> Problem statement: Every line of the data must be set down exactly as shown.
(Data provided Opens)
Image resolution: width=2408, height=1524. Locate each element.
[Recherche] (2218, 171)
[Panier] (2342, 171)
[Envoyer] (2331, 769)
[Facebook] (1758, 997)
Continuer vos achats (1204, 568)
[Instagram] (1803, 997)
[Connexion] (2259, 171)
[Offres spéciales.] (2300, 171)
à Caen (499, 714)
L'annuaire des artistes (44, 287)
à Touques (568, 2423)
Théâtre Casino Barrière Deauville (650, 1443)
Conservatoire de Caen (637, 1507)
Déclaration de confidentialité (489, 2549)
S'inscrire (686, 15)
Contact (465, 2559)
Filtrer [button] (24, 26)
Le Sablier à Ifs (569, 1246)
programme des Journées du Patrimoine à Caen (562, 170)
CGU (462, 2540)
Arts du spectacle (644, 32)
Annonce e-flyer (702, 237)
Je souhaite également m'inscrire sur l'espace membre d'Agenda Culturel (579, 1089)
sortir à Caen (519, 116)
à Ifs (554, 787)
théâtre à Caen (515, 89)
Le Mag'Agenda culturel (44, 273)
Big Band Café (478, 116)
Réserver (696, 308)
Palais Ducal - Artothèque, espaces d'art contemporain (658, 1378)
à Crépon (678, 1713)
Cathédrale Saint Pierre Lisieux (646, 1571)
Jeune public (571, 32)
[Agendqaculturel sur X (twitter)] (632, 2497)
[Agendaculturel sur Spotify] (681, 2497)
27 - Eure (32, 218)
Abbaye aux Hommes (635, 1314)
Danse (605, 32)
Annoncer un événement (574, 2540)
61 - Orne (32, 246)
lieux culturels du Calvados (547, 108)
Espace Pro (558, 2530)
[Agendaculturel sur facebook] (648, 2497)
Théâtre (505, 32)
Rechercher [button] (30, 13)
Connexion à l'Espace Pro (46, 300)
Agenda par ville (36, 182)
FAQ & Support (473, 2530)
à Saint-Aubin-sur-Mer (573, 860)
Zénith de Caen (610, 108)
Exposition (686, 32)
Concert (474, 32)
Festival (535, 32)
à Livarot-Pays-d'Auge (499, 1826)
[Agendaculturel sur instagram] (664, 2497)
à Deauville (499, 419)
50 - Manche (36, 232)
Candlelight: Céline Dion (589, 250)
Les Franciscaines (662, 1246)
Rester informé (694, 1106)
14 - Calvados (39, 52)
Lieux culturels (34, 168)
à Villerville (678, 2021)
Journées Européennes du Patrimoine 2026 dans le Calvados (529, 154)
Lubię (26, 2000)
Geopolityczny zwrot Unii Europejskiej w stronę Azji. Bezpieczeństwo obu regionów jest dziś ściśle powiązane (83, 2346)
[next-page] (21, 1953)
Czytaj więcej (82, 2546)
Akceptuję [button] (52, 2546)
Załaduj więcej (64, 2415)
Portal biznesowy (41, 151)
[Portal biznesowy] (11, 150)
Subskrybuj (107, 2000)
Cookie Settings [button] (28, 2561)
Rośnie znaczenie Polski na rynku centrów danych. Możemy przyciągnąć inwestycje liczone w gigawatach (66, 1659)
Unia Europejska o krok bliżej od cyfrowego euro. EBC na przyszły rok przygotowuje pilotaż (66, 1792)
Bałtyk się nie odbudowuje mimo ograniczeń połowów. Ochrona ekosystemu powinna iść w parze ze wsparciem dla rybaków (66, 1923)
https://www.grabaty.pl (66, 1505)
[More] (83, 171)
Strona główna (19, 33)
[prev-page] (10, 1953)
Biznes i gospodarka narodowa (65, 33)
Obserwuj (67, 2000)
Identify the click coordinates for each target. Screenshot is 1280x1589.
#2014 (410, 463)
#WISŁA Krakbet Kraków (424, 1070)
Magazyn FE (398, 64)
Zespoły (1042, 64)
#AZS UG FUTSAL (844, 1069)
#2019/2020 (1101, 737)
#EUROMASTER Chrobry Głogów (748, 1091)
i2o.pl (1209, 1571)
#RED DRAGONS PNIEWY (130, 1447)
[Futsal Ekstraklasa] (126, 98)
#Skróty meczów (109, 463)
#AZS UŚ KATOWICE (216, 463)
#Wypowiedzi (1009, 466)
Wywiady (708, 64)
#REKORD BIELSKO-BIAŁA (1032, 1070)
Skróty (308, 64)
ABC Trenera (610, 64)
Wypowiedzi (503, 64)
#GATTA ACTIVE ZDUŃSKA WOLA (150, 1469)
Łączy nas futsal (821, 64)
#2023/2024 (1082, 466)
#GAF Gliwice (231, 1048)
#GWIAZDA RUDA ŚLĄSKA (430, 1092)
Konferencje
(Data provided Closes)
> Result for this task:
Image resolution: width=2408, height=1524. Locate each element.
[Recherche] (2218, 171)
[Panier] (2342, 171)
[Envoyer] (2331, 769)
[Facebook] (1758, 997)
Continuer vos achats (1204, 568)
[Instagram] (1803, 997)
[Connexion] (2259, 171)
[Offres spéciales.] (2300, 171)
à Caen (499, 714)
L'annuaire des artistes (44, 287)
à Touques (568, 2423)
Théâtre Casino Barrière Deauville (650, 1443)
Conservatoire de Caen (637, 1507)
Déclaration de confidentialité (489, 2549)
S'inscrire (686, 15)
Contact (465, 2559)
Filtrer [button] (24, 26)
Le Sablier à Ifs (569, 1246)
programme des Journées du Patrimoine à Caen (562, 170)
CGU (462, 2540)
Arts du spectacle (644, 32)
Annonce e-flyer (702, 237)
Je souhaite également m'inscrire sur l'espace membre d'Agenda Culturel (579, 1089)
sortir à Caen (519, 116)
à Ifs (554, 787)
théâtre à Caen (515, 89)
Le Mag'Agenda culturel (44, 273)
Big Band Café (478, 116)
Réserver (696, 308)
Palais Ducal - Artothèque, espaces d'art contemporain (658, 1378)
à Crépon (678, 1713)
Cathédrale Saint Pierre Lisieux (646, 1571)
Jeune public (571, 32)
[Agendqaculturel sur X (twitter)] (632, 2497)
[Agendaculturel sur Spotify] (681, 2497)
27 - Eure (32, 218)
Abbaye aux Hommes (635, 1314)
Danse (605, 32)
Annoncer un événement (574, 2540)
61 - Orne (32, 246)
lieux culturels du Calvados (547, 108)
Espace Pro (558, 2530)
[Agendaculturel sur facebook] (648, 2497)
Théâtre (505, 32)
Rechercher [button] (30, 13)
Connexion à l'Espace Pro (46, 300)
Agenda par ville (36, 182)
FAQ & Support (473, 2530)
à Saint-Aubin-sur-Mer (573, 860)
Zénith de Caen (610, 108)
Exposition (686, 32)
Concert (474, 32)
Festival (535, 32)
à Livarot-Pays-d'Auge (499, 1826)
[Agendaculturel sur instagram] (664, 2497)
à Deauville (499, 419)
50 - Manche (36, 232)
Candlelight: Céline Dion (589, 250)
Les Franciscaines (662, 1246)
Rester informé (694, 1106)
14 - Calvados (39, 52)
Lieux culturels (34, 168)
à Villerville (678, 2021)
Journées Européennes du Patrimoine 2026 dans le Calvados (529, 154)
Lubię (26, 2000)
Geopolityczny zwrot Unii Europejskiej w stronę Azji. Bezpieczeństwo obu regionów jest dziś ściśle powiązane (83, 2346)
[next-page] (21, 1953)
Czytaj więcej (82, 2546)
Akceptuję [button] (52, 2546)
Załaduj więcej (64, 2415)
Portal biznesowy (41, 151)
[Portal biznesowy] (11, 150)
Subskrybuj (107, 2000)
Cookie Settings [button] (28, 2561)
Rośnie znaczenie Polski na rynku centrów danych. Możemy przyciągnąć inwestycje liczone w gigawatach (66, 1659)
Unia Europejska o krok bliżej od cyfrowego euro. EBC na przyszły rok przygotowuje pilotaż (66, 1792)
Bałtyk się nie odbudowuje mimo ograniczeń połowów. Ochrona ekosystemu powinna iść w parze ze wsparciem dla rybaków (66, 1923)
https://www.grabaty.pl (66, 1505)
[More] (83, 171)
Strona główna (19, 33)
[prev-page] (10, 1953)
Biznes i gospodarka narodowa (65, 33)
Obserwuj (67, 2000)
Identify the click coordinates for each target. Screenshot is 1280x1589.
#2014 (410, 463)
#WISŁA Krakbet Kraków (424, 1070)
Magazyn FE (398, 64)
Zespoły (1042, 64)
#AZS UG FUTSAL (844, 1069)
#2019/2020 (1101, 737)
#EUROMASTER Chrobry Głogów (748, 1091)
i2o.pl (1209, 1571)
#RED DRAGONS PNIEWY (130, 1447)
[Futsal Ekstraklasa] (126, 98)
#Skróty meczów (109, 463)
#AZS UŚ KATOWICE (216, 463)
#Wypowiedzi (1009, 466)
Wywiady (708, 64)
#REKORD BIELSKO-BIAŁA (1032, 1070)
Skróty (308, 64)
ABC Trenera (610, 64)
Wypowiedzi (503, 64)
#GATTA ACTIVE ZDUŃSKA WOLA (150, 1469)
Łączy nas futsal (821, 64)
#2023/2024 (1082, 466)
#GAF Gliwice (231, 1048)
#GWIAZDA RUDA ŚLĄSKA (430, 1092)
Konferencje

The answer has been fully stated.